Your instructions ::
Rewrite the data in the stretch from "You are a computer-use agent. 640x699 pixels." through "click(x=140, y=49)", replacing "globe" with "earth" and leaving everything else as it is. Leave the pictures out.

Extracted information ::
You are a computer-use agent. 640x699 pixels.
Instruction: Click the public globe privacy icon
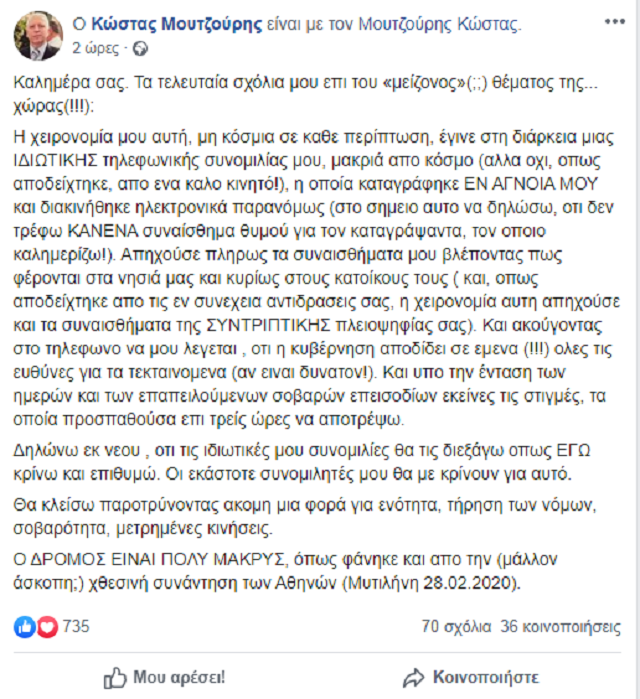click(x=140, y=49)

==

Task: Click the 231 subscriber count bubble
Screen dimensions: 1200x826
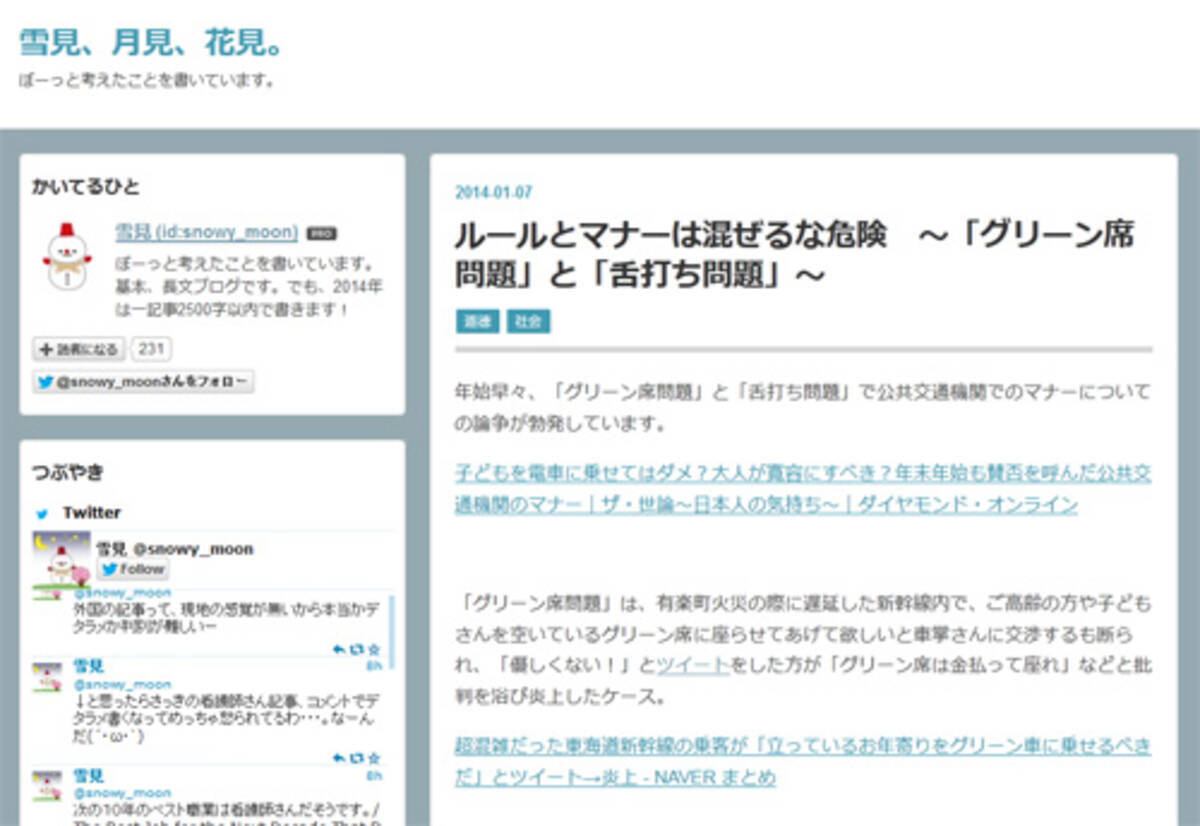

Task response ::
You are a computer-use agent. 640x699 pixels.
Instruction: Click the public earth privacy icon
click(x=140, y=49)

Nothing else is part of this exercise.